Friday Favourites :: 20 May
Painting class is back! If you’ve been around a while you might remember that I started going to a watercolour class about a year ago. Our second term was cut short by a covid lockdown, and last week classes finally started again. I find it so helpful to have that time set aside where I actually leave the house specifically to paint, otherwise I am not great at making time to practice.
Lately I’ve been finding myself super inspired by book covers, like this one for Eleanor Limprecht’s new historical fiction novel, The Coast, which was a perfect reference image for our class on clouds this week.
Big thanks to Allen & Unwin for sending an early copy of this one my way! It sounds super interesting – I’ll pop the synopsis below – and I feel like it has been a while since I read any historical fiction so I’m really looking forward to getting into this one!
xo Bron
Synopsis of The Coast by Eleanor Limprecht
Alice is only nine years old in 1910 when she is sent to the feared Coast Hospital lazaret at Little Bay in Sydney, a veritable prison where more patients are admitted than will ever leave. She is told that she’s visiting her mother, who disappeared one day when Alice was two. Once there, Alice learns her mother is suffering from leprosy and that she has the same disease.

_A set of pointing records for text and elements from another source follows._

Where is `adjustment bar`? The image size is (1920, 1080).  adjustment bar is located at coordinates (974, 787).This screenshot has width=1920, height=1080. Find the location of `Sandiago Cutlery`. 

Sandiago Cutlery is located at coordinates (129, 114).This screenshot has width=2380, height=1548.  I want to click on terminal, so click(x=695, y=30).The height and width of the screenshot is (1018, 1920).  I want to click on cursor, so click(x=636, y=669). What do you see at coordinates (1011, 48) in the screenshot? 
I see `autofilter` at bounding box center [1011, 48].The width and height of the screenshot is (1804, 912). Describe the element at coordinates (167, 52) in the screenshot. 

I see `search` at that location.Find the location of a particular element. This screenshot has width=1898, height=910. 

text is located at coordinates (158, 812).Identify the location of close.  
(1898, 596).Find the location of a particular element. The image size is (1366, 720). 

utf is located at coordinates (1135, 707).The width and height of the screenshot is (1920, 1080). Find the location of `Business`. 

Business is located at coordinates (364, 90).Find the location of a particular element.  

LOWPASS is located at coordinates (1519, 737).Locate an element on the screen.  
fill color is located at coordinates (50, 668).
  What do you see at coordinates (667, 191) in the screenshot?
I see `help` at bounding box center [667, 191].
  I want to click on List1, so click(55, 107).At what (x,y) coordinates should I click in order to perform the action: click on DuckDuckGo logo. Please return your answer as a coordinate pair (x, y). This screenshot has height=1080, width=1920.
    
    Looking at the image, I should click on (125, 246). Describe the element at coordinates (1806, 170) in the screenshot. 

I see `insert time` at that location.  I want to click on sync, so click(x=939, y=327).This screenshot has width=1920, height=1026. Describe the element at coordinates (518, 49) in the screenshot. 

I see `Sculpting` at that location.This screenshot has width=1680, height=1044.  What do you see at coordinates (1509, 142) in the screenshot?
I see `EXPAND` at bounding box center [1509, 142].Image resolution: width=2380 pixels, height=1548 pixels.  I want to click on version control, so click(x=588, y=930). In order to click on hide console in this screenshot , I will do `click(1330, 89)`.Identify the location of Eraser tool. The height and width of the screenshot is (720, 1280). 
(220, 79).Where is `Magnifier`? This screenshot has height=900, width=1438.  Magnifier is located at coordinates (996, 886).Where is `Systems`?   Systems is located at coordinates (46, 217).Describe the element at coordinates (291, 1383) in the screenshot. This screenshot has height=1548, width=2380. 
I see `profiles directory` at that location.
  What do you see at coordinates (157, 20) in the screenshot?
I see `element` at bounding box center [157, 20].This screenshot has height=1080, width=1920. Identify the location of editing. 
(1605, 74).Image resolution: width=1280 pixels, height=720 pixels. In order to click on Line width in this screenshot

As she grows up, the secluded refuge of the lazaret becomes Alice’s entire world, her mother and the other patients and medical staff her only human contact. The patients have access to a private sandstone-edged beach, their own rowboat, a piano and a library of books, but Alice is tired of the smallness of her life and is thrilled by the thought of the outside world. It is only when Guy, a Yuwaalaraay man wounded in World War I, arrives at The Coast, that Alice begins to experience what she has yearned for, as they become friends and then something deeper.